### Text to read
When some of us write about decoloniality and post-coloniality, there are those that are quick to point out that it makes little sense to write all this stuff “from the comfort of imperialist countries,” and the presumption here is that Western countries are comfortable by definition.

Reason Wafawarova
Reason Wafawarova

It is as if we are seeking intellectual legitimacy by writing from Western capitals, and this writer has been reminded that prominent writers like Aime Cesaire and Frantz Fanon wrote their influential books “from the comfort of France,” and based on this reasoning we have been reminded over and over again about the “rank hypocrisy” of writing on decoloniality and anti-imperialism from the heartlands of former colonial masters.

Frantz Fanon was actually in Algeria when he wrote the famous book “The Wretched of the Earth” in 1961, but he has nevertheless been criminalised for daring to criticise the West from its own comfort. The point about ideology is not exactly where one resides but where one dwells.

Just like Cesaire and Fanon resided on the Island of Martinique, this writer resides in the western suburbs of Sydney in Australia. However, this writer does not dwell in the colonial history of the English convicts that invaded Australia on January 26, 1788.

This writer does not dwell in the culture of imperial expansionism and capitalist banditry. Rather, this writer dwells in the history of colonial Africa, of the bottleneck colonial education of Rhodesia, of the chibharo slave wages of the colonial era and of the oppressed African.

This writer dwells in the history of a dispossessed Zimbabwean nation that once haplessly watched its fertile lands occupied by blatantly unempathetic white colonial settler farmers like arrogant Roy Bennett.

This writer dwells in a history of unforgettable blood shedding that came through a protracted liberation struggle that was painfully punctuated by the tragedies of Nyadzonia and Chimoio at the struggle’s rear in Mozambique, and by the likes of the battles of Chinhoyi and Kamungoma (Gutu) on the war front. Kamungoma was a painful personal experience that remains a life scar.

Cesaire and Fanon dwelled in the history of the Middle Passage, of the slave plantations, of slavery and runaway slaves. This history is part of the entire African identity today and in the future. We share it painfully and in its tragedies our ideological being as a people dwells. We can neither forget nor wish these harsh historical brutalities away.

### Data segment
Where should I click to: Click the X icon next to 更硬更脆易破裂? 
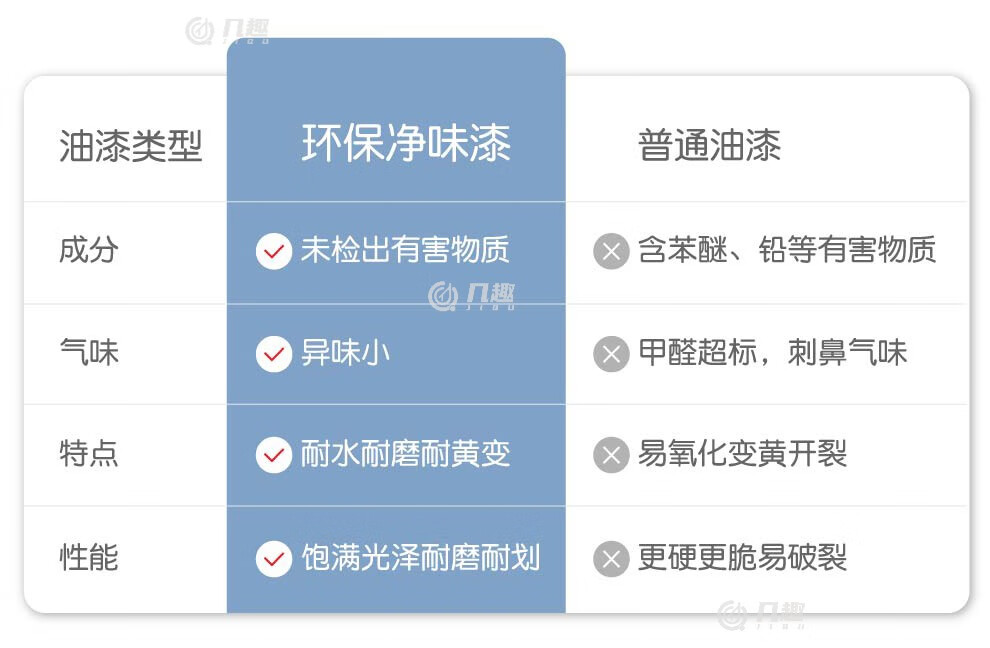click(x=611, y=559)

### Tasks to carry out
1. Name every place that the essay on decoloniality links to a tragedy or battle of Zimbabwe's liberation struggle.
2. Carry on the essay on decoloniality from where it stops.

### Expected outputs
1. Nyadzonia, Chimoio, Chinhoyi, Kamungoma (Gutu)

2.
To us, decolonisation, post-colonisation and anti-imperialism are the horizon of thinking and being that shapes our future and destiny as a people. It is our response to the capitalist and communist imperial designs – our strategy against the prevalence of Western or Eastern domination.

This brings us to the Zanu PF landslide victory in election 2013.

One Rodwell Makombe, who is a lecturer at a Durban University, has clearly been devastated by this landslide victory, and takes enormous offence at Paul Temba Nyathi for “publicly accepting defeat in Gwanda.” Nyathi’s crime is the risk of legitimising Zanu PF victory through his honesty, so the reasoning goes.

Makombe is also immensely infuriated by Lovemore Madhuku’s post-election behaviour, and he finds it notoriously unbelievable that Madhuku dared to “urge out-going Prime Minister and MDC-T leader Morgan Tsvangirai to accept defeat.” How does it make sense for Morgan Tsvangirai to be associated with defeat, Makombe openly wonders?

In his own words, the major worry is “we know that Lovemore Madhuku and Munyaradzi Gwisai are long time opponents of Mugabe’s rule,” and presumably they must by definition not see any logic or legitimacy in a Mugabe electoral victory, regardless of whatever obtaining realities. Mugabe is simply unelectable by definition and his electoral victory must constitute a democratic crisis.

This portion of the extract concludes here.